**TASK DETAILS:** Starting at the beginning of the listing and ending with the line that contains "Action: tap(273, 251)", rewrite those lines with "label" in place of "annotation". Keep everything else unchanged.

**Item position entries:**
- - - -

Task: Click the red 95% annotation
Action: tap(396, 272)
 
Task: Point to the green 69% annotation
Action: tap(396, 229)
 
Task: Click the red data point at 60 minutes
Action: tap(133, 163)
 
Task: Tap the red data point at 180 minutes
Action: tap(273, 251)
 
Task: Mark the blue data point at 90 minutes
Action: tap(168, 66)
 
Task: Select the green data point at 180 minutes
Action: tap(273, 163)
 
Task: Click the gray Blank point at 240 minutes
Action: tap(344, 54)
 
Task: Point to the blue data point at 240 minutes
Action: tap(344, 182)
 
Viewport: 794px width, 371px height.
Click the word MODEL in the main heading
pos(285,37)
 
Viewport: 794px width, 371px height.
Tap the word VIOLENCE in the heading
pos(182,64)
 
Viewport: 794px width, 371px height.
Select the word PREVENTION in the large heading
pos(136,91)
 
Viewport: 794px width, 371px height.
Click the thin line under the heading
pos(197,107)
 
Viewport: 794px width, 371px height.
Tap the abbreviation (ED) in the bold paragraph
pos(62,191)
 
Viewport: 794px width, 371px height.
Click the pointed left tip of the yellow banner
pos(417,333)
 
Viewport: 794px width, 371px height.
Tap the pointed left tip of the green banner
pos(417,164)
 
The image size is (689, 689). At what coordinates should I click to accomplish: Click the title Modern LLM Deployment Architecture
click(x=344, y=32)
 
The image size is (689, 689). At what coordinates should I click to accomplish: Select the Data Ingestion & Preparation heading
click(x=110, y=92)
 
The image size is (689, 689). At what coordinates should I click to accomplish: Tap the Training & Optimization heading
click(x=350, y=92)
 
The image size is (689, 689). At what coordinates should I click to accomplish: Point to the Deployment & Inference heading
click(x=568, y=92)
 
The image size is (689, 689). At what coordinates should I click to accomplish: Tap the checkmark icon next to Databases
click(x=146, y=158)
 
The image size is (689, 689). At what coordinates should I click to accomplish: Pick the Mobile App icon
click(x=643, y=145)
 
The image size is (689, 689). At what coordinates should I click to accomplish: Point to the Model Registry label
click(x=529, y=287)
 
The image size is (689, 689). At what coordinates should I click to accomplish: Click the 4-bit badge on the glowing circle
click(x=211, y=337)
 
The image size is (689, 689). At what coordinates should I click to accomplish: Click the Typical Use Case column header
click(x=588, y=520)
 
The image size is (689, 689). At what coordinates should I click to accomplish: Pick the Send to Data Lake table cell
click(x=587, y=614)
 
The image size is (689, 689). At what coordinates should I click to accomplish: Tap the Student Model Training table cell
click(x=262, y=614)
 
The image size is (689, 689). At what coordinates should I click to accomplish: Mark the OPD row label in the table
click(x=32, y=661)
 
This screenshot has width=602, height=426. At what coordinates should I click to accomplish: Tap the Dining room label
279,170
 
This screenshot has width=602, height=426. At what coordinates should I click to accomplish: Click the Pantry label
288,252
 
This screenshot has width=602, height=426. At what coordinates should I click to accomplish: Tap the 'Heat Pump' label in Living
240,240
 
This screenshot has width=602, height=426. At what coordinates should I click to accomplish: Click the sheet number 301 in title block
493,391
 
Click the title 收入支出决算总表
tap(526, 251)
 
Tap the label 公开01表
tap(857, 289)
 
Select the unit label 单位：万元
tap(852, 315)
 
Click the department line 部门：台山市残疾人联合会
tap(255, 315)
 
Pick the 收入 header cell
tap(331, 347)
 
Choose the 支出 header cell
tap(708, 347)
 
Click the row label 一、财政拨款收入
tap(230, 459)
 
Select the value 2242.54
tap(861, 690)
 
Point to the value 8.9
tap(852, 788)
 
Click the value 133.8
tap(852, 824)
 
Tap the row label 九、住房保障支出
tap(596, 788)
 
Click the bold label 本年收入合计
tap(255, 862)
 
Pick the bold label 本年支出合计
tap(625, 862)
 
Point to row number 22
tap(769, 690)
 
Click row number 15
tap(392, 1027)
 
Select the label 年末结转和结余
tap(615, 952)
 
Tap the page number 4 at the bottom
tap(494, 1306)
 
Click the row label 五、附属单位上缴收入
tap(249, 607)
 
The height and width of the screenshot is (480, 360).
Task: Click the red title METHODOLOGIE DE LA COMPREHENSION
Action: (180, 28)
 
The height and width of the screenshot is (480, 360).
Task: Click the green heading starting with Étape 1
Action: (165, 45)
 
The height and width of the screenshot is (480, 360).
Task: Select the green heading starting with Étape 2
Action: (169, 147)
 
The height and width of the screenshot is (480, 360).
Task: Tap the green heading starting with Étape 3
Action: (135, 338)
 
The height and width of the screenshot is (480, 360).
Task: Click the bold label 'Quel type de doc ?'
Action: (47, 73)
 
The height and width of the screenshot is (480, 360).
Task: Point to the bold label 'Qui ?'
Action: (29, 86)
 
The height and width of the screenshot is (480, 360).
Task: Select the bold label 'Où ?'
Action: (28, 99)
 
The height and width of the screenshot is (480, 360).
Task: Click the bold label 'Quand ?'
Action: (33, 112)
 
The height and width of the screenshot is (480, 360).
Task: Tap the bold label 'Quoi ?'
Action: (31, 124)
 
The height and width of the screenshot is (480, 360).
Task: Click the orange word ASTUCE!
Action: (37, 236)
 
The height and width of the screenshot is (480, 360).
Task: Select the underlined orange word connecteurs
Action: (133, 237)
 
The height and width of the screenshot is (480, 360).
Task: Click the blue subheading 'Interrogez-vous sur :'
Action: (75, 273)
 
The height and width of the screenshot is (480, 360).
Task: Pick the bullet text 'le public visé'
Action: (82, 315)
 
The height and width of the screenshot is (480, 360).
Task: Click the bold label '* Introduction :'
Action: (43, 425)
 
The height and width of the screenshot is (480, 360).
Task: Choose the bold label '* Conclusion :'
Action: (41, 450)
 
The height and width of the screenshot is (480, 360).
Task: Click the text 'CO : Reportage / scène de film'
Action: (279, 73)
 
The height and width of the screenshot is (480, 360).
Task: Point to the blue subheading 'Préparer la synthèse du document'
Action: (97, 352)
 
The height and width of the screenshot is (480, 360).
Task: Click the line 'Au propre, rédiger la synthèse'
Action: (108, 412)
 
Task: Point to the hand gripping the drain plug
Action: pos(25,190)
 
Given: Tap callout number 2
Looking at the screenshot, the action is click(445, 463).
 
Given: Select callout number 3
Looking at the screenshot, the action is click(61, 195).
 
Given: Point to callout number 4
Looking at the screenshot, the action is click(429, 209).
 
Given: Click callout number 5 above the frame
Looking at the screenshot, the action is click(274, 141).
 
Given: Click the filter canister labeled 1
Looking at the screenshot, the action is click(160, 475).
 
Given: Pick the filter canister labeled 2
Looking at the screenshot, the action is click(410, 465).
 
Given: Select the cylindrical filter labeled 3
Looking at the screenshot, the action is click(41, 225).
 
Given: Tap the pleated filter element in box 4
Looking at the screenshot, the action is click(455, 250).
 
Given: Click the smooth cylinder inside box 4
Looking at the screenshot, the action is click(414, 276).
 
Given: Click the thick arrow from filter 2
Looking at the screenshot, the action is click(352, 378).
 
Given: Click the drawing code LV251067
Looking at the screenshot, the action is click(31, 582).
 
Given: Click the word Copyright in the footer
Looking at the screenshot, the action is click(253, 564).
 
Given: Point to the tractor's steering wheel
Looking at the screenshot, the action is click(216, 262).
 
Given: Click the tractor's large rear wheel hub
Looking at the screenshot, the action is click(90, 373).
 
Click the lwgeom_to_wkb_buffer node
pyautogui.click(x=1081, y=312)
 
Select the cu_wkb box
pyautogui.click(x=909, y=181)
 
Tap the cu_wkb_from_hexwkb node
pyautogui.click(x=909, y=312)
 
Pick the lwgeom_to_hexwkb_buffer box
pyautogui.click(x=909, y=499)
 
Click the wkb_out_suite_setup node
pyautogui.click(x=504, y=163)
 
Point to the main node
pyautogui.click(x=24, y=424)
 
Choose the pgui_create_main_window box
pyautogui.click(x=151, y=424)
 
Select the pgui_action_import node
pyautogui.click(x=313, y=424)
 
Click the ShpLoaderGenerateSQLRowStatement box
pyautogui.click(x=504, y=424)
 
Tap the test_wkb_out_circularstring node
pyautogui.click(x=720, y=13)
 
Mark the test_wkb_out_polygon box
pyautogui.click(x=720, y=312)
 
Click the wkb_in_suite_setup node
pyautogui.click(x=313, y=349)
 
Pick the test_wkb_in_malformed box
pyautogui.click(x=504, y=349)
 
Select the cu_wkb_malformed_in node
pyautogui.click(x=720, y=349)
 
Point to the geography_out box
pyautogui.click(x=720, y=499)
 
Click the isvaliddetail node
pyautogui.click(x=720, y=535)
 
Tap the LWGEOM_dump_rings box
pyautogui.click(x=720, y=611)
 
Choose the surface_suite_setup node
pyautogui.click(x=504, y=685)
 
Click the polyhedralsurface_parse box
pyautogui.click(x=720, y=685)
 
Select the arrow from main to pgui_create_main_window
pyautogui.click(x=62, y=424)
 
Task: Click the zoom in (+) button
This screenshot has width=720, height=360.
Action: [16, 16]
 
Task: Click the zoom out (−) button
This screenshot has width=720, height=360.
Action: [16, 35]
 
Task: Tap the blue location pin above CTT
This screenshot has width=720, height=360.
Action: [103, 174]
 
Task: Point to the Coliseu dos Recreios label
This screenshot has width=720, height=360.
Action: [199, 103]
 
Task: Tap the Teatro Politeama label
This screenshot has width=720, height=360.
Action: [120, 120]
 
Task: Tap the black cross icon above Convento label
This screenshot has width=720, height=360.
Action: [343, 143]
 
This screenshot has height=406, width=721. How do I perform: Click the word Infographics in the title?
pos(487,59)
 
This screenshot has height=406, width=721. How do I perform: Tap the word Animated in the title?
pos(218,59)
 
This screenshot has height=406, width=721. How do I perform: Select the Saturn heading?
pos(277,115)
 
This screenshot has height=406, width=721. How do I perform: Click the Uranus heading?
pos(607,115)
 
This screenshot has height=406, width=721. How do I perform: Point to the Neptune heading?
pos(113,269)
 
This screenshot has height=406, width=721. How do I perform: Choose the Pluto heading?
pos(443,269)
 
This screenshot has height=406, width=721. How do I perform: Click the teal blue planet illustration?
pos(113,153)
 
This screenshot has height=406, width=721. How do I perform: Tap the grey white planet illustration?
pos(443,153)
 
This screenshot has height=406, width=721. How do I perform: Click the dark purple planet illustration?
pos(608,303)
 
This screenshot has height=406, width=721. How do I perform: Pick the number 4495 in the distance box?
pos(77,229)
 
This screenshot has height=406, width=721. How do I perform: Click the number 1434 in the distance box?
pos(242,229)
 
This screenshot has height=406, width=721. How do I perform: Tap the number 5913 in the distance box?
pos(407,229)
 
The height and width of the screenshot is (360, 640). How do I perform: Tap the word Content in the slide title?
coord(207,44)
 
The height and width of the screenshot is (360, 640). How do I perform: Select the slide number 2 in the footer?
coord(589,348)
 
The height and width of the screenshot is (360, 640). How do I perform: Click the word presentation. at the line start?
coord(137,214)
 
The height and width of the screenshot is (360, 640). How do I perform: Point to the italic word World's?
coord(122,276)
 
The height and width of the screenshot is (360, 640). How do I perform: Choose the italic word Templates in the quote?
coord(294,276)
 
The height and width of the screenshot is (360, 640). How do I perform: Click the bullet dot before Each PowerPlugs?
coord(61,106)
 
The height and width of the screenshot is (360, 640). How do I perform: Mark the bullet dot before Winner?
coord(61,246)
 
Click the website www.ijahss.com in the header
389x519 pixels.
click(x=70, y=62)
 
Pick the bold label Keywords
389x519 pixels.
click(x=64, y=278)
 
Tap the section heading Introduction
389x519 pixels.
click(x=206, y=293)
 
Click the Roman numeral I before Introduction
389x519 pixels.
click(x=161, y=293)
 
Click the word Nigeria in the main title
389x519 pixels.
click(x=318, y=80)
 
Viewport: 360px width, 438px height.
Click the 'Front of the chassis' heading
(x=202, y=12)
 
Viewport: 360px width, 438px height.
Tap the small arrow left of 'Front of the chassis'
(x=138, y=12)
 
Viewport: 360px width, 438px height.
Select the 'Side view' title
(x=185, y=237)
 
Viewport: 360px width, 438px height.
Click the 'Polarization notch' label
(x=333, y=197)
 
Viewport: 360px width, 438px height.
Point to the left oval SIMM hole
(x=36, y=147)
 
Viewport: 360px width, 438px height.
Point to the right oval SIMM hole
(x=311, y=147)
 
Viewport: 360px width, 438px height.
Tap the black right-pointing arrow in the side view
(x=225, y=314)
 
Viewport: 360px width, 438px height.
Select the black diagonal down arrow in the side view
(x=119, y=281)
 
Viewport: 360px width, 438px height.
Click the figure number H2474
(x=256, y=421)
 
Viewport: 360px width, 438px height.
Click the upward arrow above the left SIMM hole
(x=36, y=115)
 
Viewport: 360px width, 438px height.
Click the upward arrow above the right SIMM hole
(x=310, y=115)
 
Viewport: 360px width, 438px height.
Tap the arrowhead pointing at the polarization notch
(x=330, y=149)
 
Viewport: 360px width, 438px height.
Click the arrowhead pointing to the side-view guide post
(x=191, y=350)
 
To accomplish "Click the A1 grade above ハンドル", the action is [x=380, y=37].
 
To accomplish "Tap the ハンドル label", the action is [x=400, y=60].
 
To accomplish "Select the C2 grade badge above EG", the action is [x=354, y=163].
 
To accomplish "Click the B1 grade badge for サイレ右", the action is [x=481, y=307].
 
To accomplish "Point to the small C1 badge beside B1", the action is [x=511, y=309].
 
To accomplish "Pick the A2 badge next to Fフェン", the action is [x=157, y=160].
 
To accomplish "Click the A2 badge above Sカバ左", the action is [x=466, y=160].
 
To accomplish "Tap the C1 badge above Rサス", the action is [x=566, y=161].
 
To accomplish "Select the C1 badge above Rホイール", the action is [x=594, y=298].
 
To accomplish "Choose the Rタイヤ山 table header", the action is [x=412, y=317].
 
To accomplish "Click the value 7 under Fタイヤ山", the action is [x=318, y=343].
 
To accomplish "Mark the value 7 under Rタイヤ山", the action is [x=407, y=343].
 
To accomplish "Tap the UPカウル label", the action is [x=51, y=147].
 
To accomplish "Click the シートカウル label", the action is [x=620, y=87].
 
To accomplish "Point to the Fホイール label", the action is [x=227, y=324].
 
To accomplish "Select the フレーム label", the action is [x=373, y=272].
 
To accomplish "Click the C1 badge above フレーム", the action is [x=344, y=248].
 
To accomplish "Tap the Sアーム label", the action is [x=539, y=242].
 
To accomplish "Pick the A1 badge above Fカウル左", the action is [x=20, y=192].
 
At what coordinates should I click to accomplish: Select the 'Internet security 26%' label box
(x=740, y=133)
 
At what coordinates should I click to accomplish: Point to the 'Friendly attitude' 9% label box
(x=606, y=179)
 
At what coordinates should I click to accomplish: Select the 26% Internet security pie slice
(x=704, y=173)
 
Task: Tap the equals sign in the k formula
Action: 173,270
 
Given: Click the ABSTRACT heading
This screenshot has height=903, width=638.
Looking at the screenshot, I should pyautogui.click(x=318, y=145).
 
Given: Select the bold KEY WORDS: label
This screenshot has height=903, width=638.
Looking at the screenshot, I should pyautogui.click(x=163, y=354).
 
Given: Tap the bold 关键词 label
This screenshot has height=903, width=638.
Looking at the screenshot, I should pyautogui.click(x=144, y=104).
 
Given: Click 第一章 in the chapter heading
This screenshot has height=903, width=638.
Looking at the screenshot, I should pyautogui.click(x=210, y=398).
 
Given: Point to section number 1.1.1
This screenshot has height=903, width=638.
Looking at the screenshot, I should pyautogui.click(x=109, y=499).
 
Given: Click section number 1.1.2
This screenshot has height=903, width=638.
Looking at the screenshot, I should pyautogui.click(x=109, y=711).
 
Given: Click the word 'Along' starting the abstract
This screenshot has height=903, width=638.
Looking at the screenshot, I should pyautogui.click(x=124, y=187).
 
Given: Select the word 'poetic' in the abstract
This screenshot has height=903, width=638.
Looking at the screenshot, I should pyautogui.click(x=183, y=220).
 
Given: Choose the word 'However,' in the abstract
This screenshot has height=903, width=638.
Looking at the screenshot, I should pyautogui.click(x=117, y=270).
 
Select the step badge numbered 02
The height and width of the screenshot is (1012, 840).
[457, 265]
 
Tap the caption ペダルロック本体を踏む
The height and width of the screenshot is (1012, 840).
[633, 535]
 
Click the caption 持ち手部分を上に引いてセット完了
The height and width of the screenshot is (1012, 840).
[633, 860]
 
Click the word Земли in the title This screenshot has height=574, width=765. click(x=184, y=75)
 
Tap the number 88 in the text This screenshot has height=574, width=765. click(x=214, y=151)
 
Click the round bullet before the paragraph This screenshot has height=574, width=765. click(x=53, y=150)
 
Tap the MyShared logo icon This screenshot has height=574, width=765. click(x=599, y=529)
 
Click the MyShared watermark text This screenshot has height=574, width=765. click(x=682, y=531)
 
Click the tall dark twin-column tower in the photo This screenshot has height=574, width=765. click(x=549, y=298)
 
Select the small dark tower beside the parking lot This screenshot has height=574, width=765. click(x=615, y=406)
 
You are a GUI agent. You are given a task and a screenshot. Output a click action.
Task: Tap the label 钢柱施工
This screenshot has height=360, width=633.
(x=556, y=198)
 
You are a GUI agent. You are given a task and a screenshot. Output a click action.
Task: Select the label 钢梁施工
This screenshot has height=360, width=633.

- - - -

**REPLY TO THE EXERCISE:**
Task: Click the red 95% label
Action: tap(396, 272)
 
Task: Point to the green 69% label
Action: tap(396, 229)
 
Task: Click the red data point at 60 minutes
Action: tap(133, 163)
 
Task: Tap the red data point at 180 minutes
Action: tap(273, 251)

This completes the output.